Written by Marisol Lindstrom, HR Consultant; SPHR & SHRM-SCP; 7/1/16
We’ve seen it happen time and time again, a high potential employee promoted to lead a team. This was obviously the next step. You wanted to provide a growth and developmental opportunity that was going to engage the high potential employee by expanding their responsibility to lead people. Sure they were great at getting the job done, exceeded your expectations in every way with the work they delivered. So, technically, they nailed it! But what’s going on now? They are struggling every day with the basics, and the team members are beginning to be visibly impacted as they become frustrated on having to wait for the leader to get their work done in order to do theirs.

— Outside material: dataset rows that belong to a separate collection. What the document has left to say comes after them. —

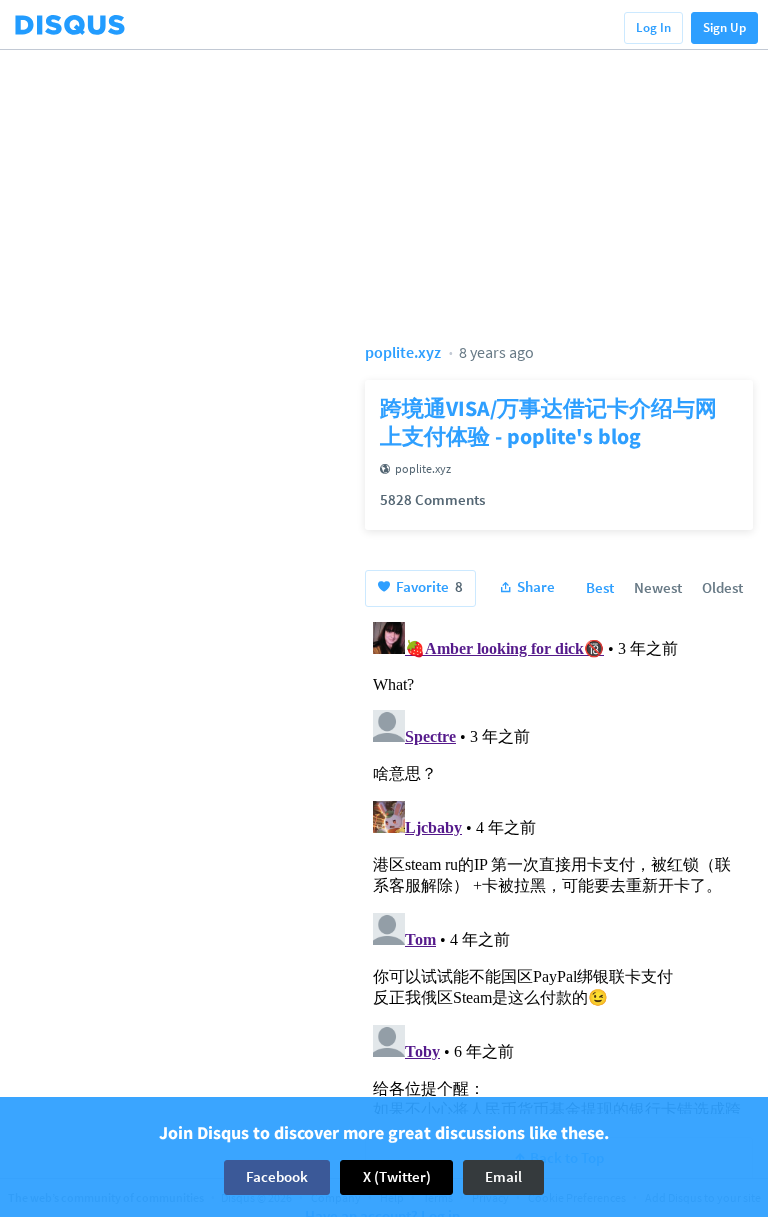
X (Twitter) (397, 1176)
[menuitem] (600, 589)
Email (503, 1176)
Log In (653, 27)
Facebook (277, 1176)
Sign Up (724, 27)
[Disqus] (559, 864)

The team members may eventually start to leave – if your once high potential employee doesn’t first.
It’s simple; being a manager of others requires a different set of skills than an individual contributor. Although it seems like the right step to promote your high potential to lead others, do they really have the skills and most importantly do they really want to lead?
Five traits to look for in determining if your high potential has the desire and the skill to lead:
- Makes sacrifices – Taking work home because during the day they gave their time to coaching or teaching a teammate. Use their time and energy to continue to learn and grow. They step aside and make sure that their teammates get the credit, even if they were the inspiration and the drive behind the project.

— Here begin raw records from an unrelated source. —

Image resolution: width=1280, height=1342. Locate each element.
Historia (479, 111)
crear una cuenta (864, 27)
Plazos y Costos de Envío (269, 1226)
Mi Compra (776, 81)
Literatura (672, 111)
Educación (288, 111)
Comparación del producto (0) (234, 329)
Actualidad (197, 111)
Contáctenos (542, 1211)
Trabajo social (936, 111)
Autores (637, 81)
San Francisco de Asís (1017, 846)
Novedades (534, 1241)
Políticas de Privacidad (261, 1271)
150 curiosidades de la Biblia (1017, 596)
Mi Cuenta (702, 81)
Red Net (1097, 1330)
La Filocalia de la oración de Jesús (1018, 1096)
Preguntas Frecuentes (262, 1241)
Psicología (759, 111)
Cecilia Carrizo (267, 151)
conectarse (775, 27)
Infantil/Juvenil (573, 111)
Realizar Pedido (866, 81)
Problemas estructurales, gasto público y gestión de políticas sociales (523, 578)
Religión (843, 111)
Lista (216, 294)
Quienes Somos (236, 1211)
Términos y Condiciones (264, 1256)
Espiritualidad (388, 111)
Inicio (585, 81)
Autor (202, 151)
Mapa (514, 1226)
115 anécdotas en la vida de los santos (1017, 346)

- Acts with integrity in the workplace – Follows through, honors their word and are impeccable and honorable with their actions creating respect and professionalism.
- Takes accountability – When the team has a problem, they consider it their problem too. They take on full responsibility for decisions without working out minor details with their leader, with full understanding of their leader’s decision-making process.

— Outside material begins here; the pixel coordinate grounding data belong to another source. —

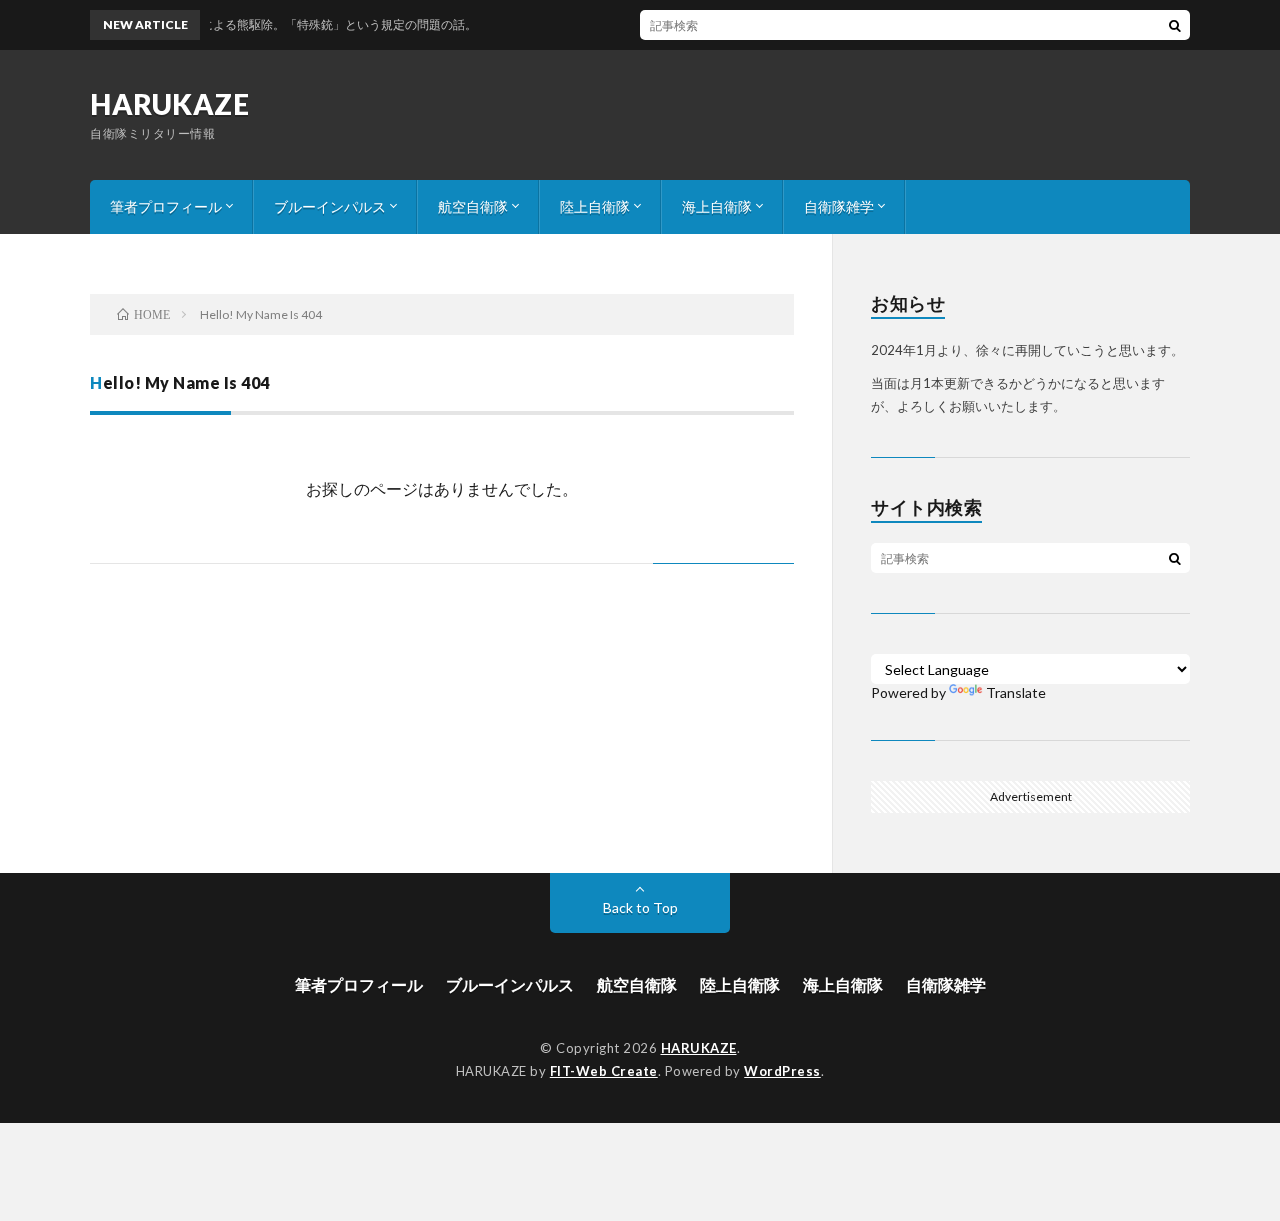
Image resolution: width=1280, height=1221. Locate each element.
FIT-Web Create (604, 1071)
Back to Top (640, 907)
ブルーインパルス (330, 206)
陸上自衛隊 (595, 206)
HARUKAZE (169, 104)
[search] (1175, 25)
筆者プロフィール (166, 206)
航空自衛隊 (473, 206)
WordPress (782, 1071)
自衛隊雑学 (839, 206)
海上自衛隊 (717, 206)
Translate (1016, 692)
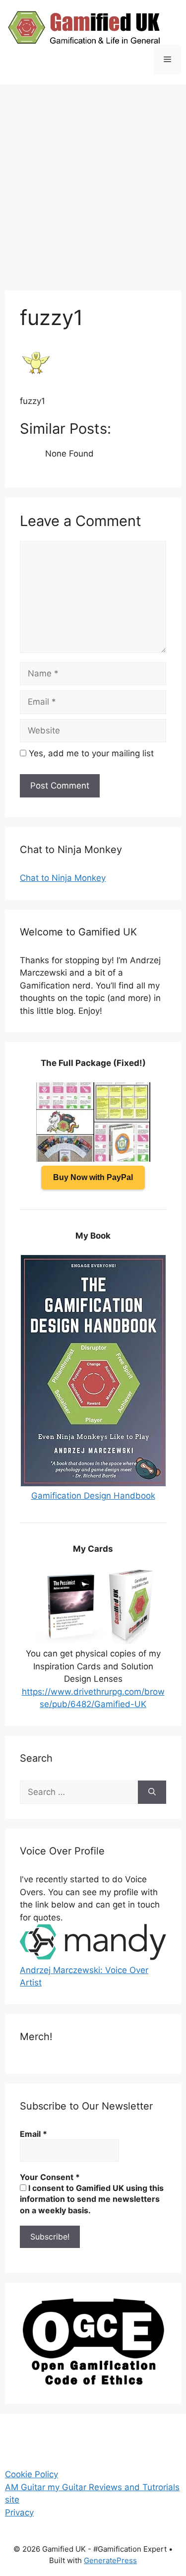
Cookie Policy (31, 2474)
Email (33, 2134)
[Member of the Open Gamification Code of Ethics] (93, 2382)
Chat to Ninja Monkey (63, 878)
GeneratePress (110, 2560)
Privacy (19, 2512)
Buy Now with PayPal (93, 1177)
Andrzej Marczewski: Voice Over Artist (84, 1976)
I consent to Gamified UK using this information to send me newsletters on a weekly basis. (92, 2199)
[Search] (152, 1792)
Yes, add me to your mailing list (90, 753)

- Motivates others – They are able to explain why something needs to be done, how it can be accomplished and the impact it will have without micro-managing thereby creating a winning environment. They are not afraid to have difficult, professional, conversations.
- Leads by example – They understand that they are role model, not a friend. They are a reasonable person who understands how to limit liability by handling matters fairly and are not in it for “the title” or prestige.
Remember, desire and skill to lead is essential to setting up your high potential for success in leading others. High individual achiever (think of sales) doesn’t always mean they are eager to motivate others to achieve that same success. The high performing individual might not be “wired” to train, coach, and mentor. Finally, the best leaders are always hungry to know better, to do better. That is why they too have mentors and coaches, inside and outside of the organization, to learn from.